S’ÉMANCIPER DE LA LAÏCITÉ OU S’ÉMANCIPER PAR LA LAÏCITÉ ?
Loin de devoir “s’ouvrir” en favorisant le “dialogue institutionnel européen” avec les religions établies voulu par Bruxelles et Berlin, la laïcité doit favoriser en France et partout où ce principe sera adopté, l’émancipation de chaque individu, particulièrement celle des femmes, mais aussi l’affranchissement de chaque peuple de toute tutelle impérialiste déguisée en gouvernance religieuse. Au positif, la séparation laïque de l’État et des Églises implique la plus large ouverture vers les sciences, sur la philosophie et la pensée libre, sur la capacité pour chacun de construire son autonomie et de devenir en pratique, par le progrès social, la culture et l’instruction, citoyen de son propre pays et acteur de l’humanité en marche vers la paix et le mieux-être. Bien entendu, la séparation de l’État et des Églises est la condition nécessaire mais non suffisante d’une société fondée sur le partage des Lumières et des avancées scientifiques, où, selon le mot de Marx et d’Engels, “le développement de chacun sera la condition du développement de tous”: cette société, séparée non seulement des dogmatismes de toute nature, mais de la toute-puissance du capital n’est autre que la société socialiste en marche vers la société sans classes, le communisme.
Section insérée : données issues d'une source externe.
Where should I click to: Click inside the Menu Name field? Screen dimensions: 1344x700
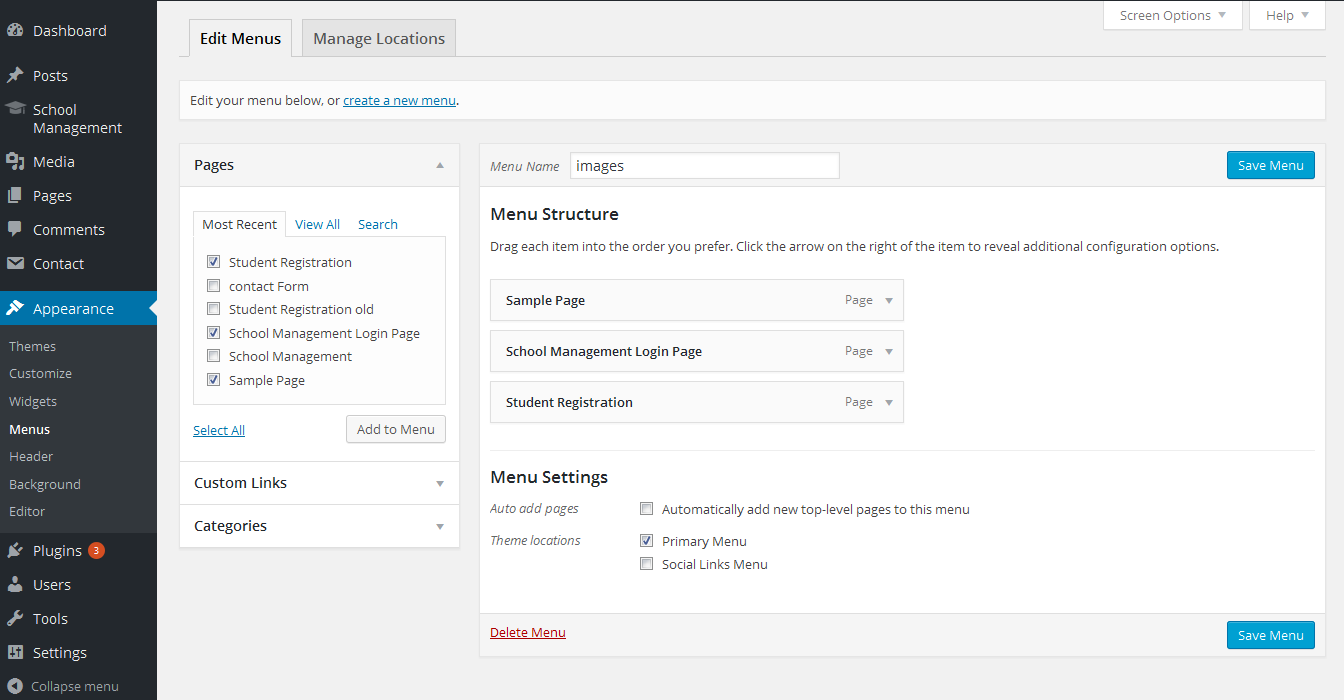click(x=704, y=165)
SÉPARATION DE L’ÉTAT ET DES ÉGLISES NE SIGNIFIE PAS SÉPARATION DES COMMUNISTES d’AVEC LES TRAVAILLEURS CROYANTS !
Praticiens du rationalisme critique et du matérialisme dialectique, défenseurs conséquents de la séparation institutionnelle de l’État et de toute Église, opposants résolus à tout dogmatisme, les communistes n’en tendent pas moins fraternellement la main à tous les croyants, catholiques, protestants, juifs, musulmans, qui résident et travaillent dans notre pays comme l’avait déjà fait Maurice Thorez en 1936 dans son discours de “main tendue” aux travailleurs catholiques. Cette politique rassembleuse, qui ne renonce en rien à la séparation institutionnelle de l’État et des Églises, part du constat qu’en chaque religion, il existe des millions de gens qui refusent le fanatisme et le cléricalisme et qui ne veulent que la paix, le progrès social et la liberté.
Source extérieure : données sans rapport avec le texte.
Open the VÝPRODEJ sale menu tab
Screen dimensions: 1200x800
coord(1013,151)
Face à une société capitaliste, face à une mondialisation impérialiste qui n’apportent plus que fascisation, guerres et régressions sociales, que tous les travailleurs exploités, que tous les peuples opprimés, que tous les humains de bonne volonté s’unissent: c’est indispensable pour combattre le tout-profit capitaliste qui mène l’humanité à sa perte, pour que tous les humains aient accès aux ressources de la nature et du savoir, pour que tous, qu’ils croient au Ciel ou qu’ils n’y croient pas, ou qu’ils croient “autrement”, ils deviennent les acteurs solidaires des nouvelles lumières communes.
Maurice Thorez et la main tendue du PCF aux catholiques, ouvriers, paysans…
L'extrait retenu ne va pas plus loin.